* _Excerpted text_:
/---

UNITED STATES
SECURITIES AND EXCHANGE COMMISSION
Washington, D.C. 20549
 _____________________________
FORM 8-K
 _____________________________
 
CURRENT REPORT
Pursuant to Section 13 or 15(d)
of the Securities Exchange Act of 1934
Date of Report (Date of Earliest Event Reported): May 10, 2016
 
_____________________________ 
BMC STOCK HOLDINGS, INC.
(Exact name of registrant as specified in its charter)
 _____________________________ 
 
Delaware
(State or other jurisdiction
of incorporation)
 
1-36050
(Commission
File Number)
 
26-4687975
(IRS Employer
Identification No.)
Two Lakeside Commons
980 Hammond Drive NE, Suite 500
Atlanta, GA 30328
(Address of principal executive offices) (Zip Code)
(678) 222-1219
(Registrant’s telephone number, including area code)
N/A
(Former Name or Former Address, if Changed Since Last Report )

\---

* _Provided data_:
/---

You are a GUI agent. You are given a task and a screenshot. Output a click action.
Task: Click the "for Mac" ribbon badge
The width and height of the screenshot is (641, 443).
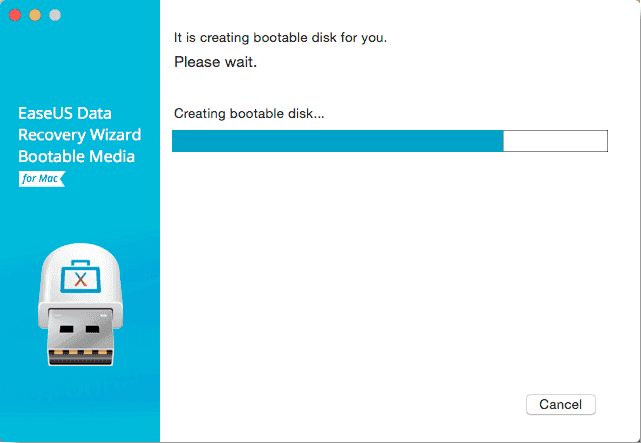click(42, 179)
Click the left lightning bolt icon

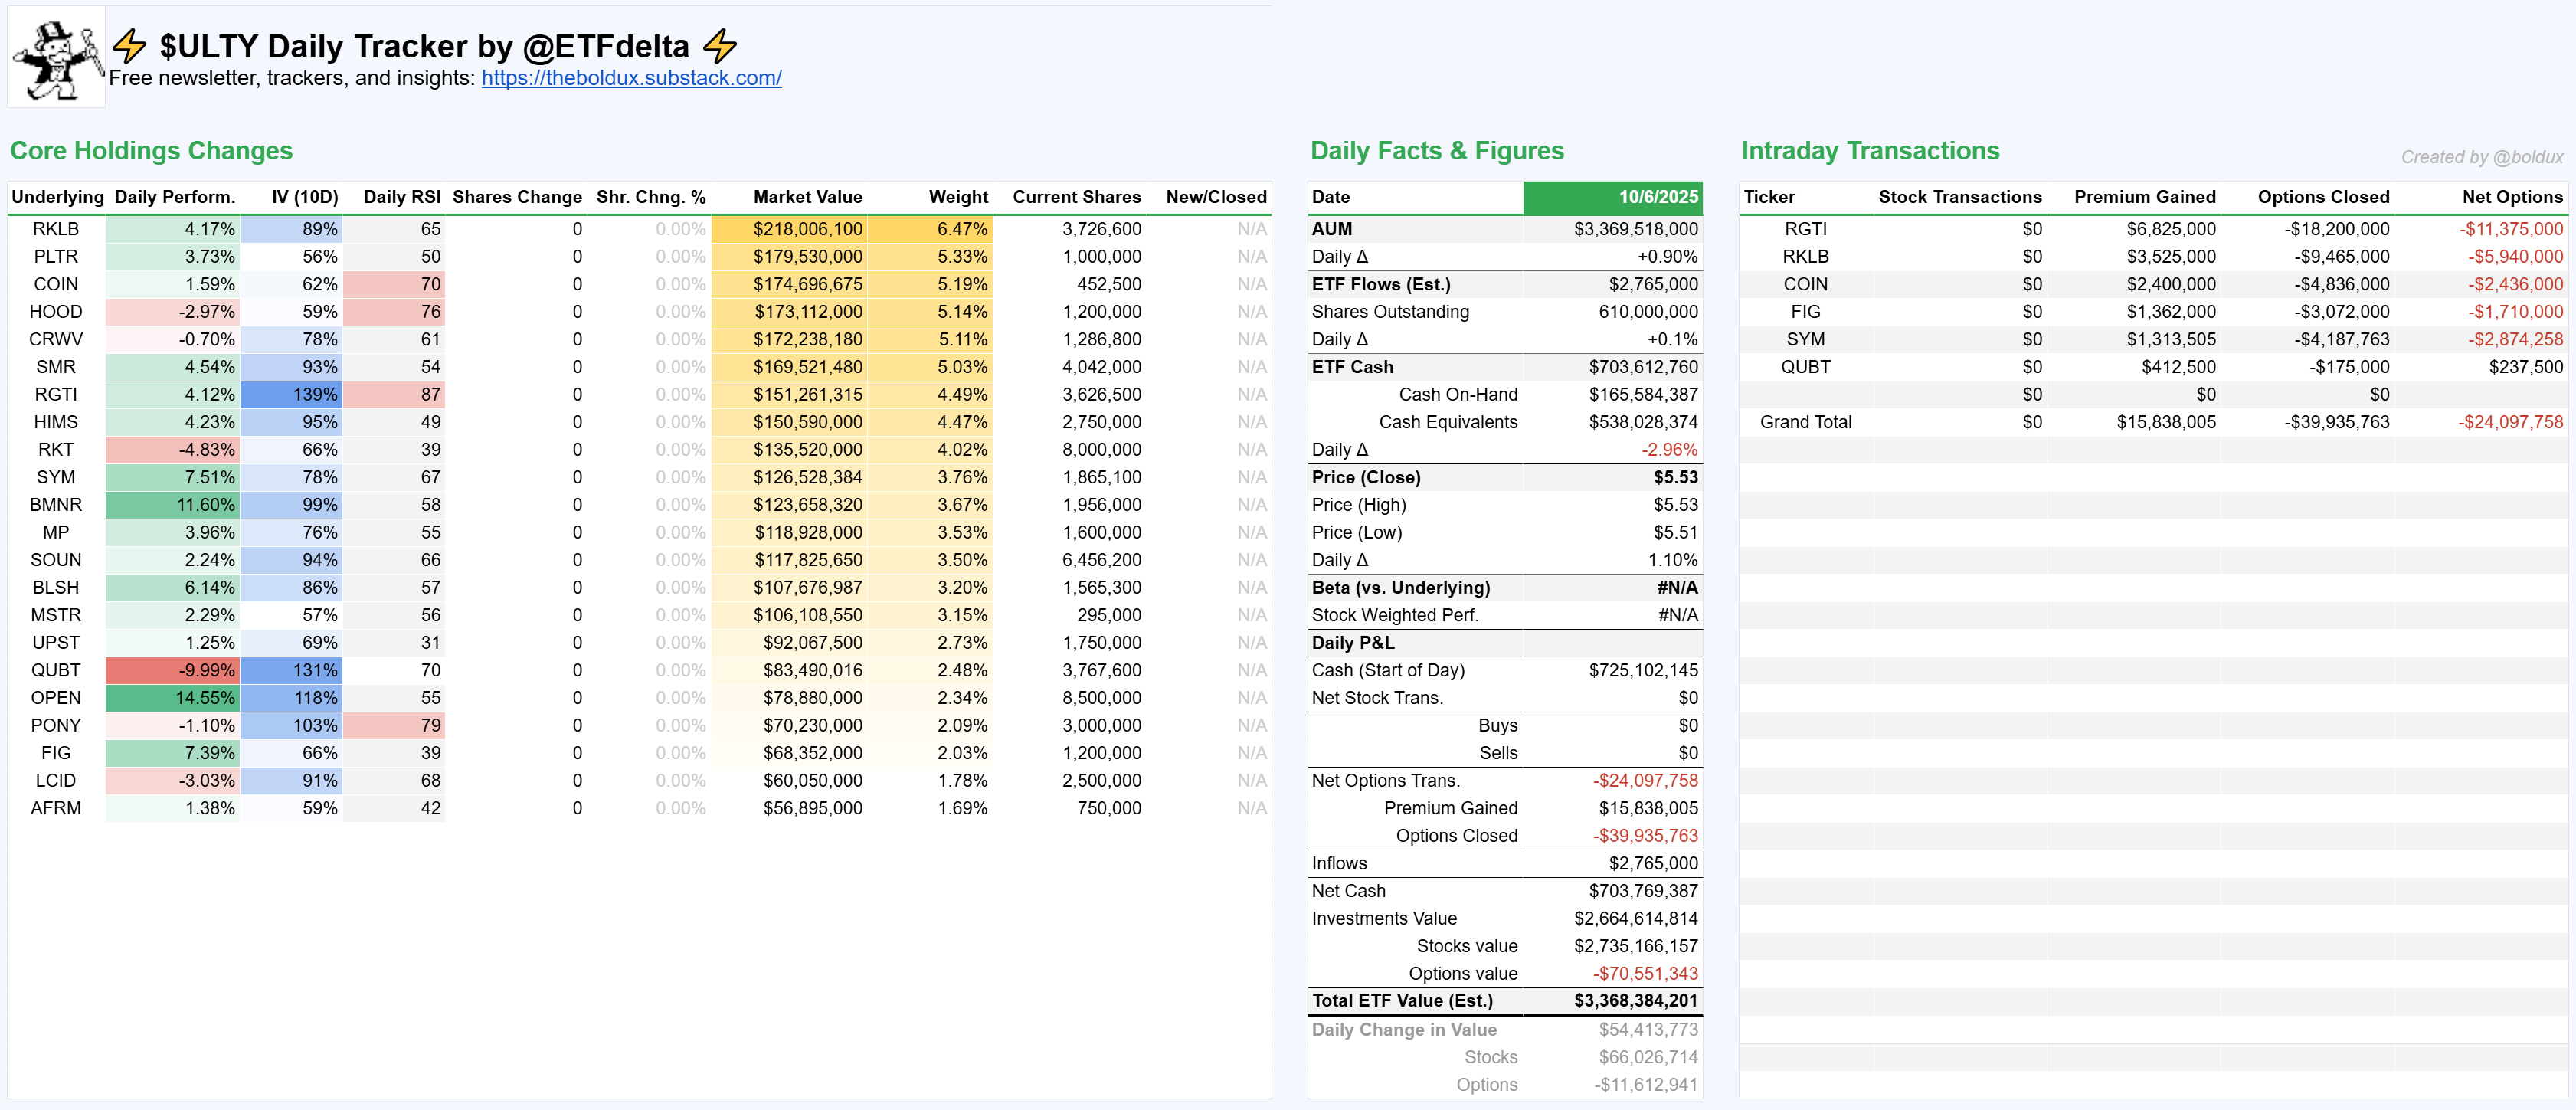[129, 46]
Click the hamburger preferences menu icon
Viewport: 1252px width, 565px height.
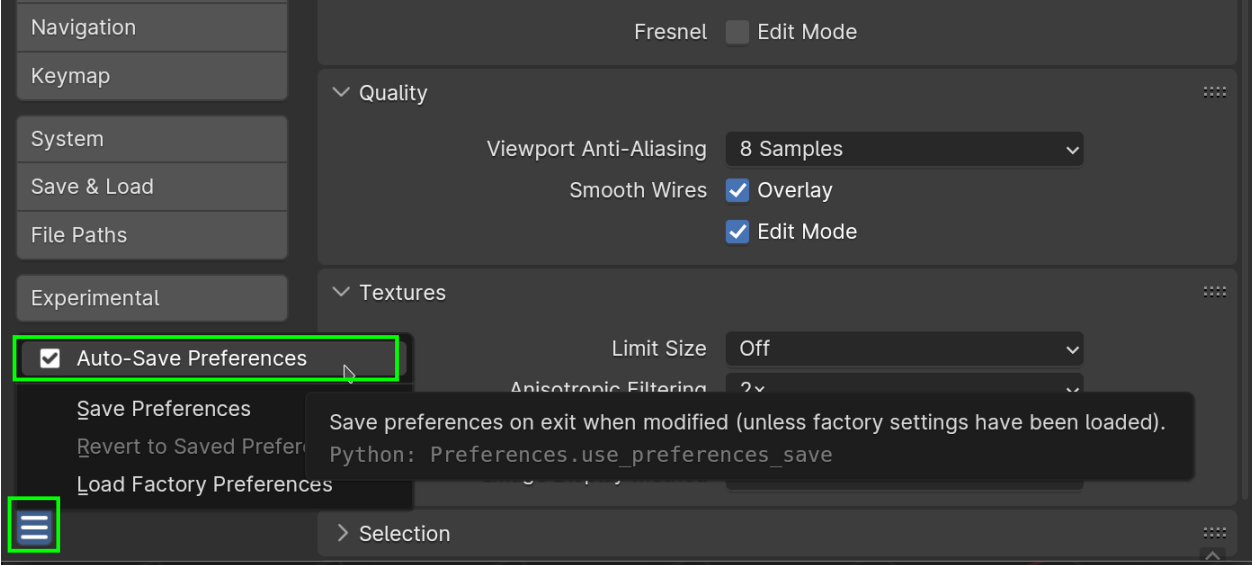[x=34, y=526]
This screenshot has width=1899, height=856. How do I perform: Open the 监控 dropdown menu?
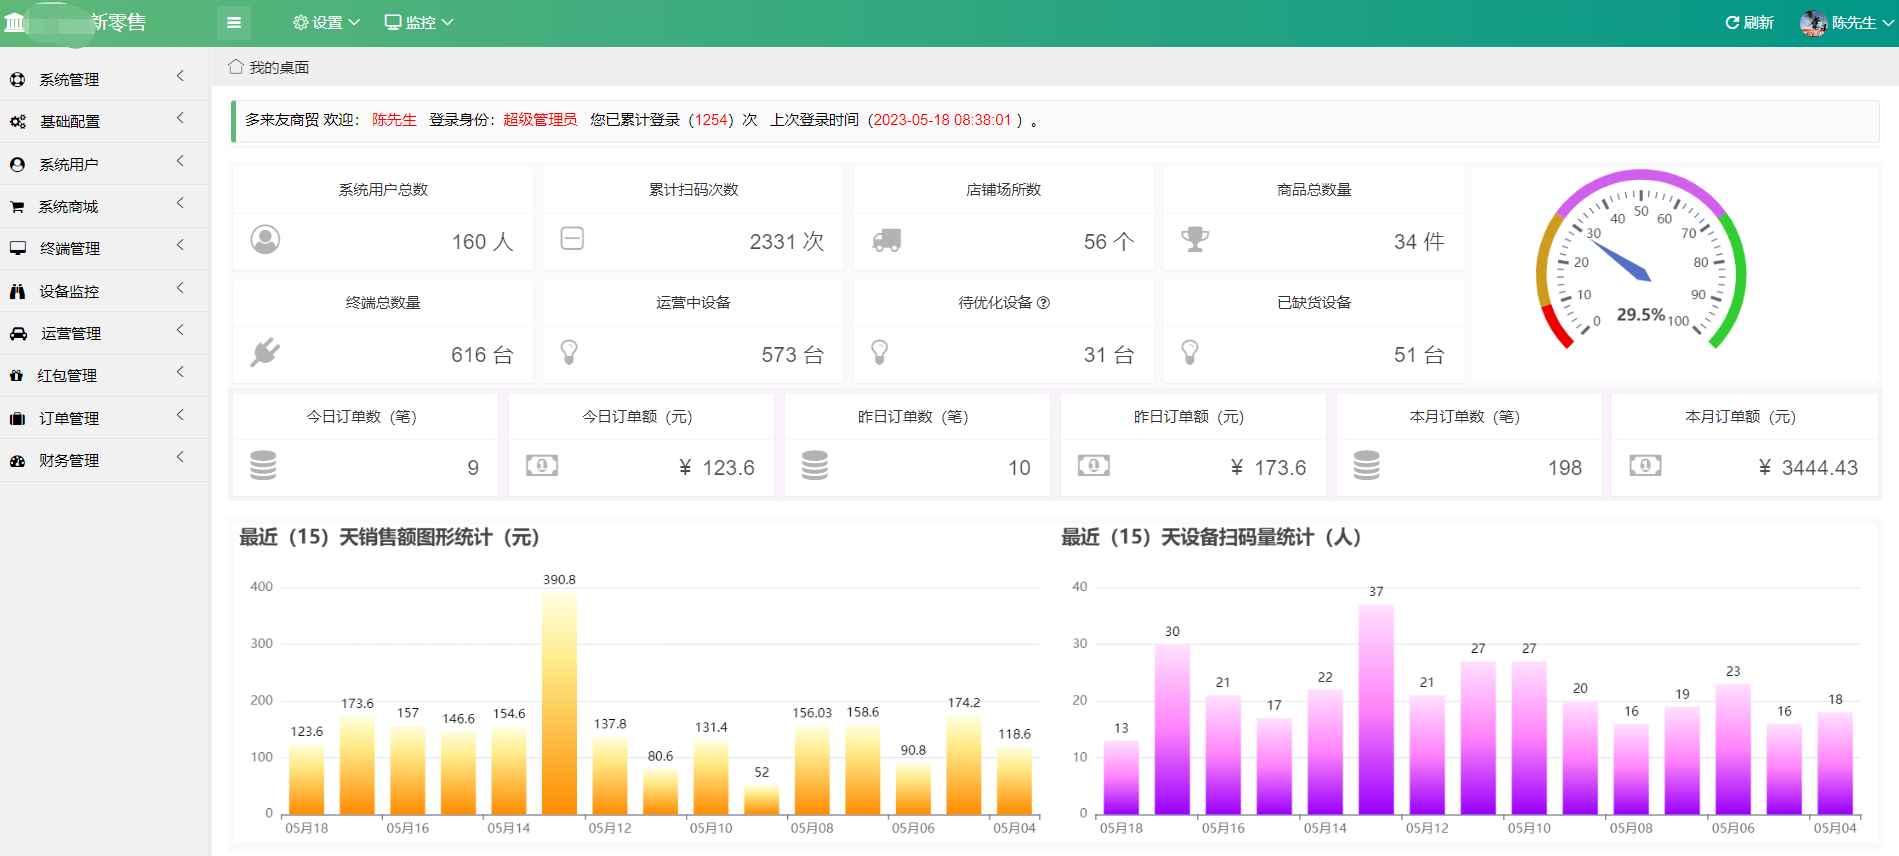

\---

* _Direction_:
From the Form 8-K cover page, list every parenthetical caption that labels a piece of registrant information, each paired with the value the form gives for it.

* _Answer to the exercise_:
- Exact name of registrant as specified in its charter: BMC STOCK HOLDINGS, INC.
- State or other jurisdiction of incorporation: Delaware
- Commission File Number: 1-36050
- IRS Employer Identification No.: 26-4687975
- Address of principal executive offices (Zip Code): Two Lakeside Commons, 980 Hammond Drive NE, Suite 500, Atlanta, GA 30328
- Registrant’s telephone number, including area code: (678) 222-1219
- Former Name or Former Address, if Changed Since Last Report: N/A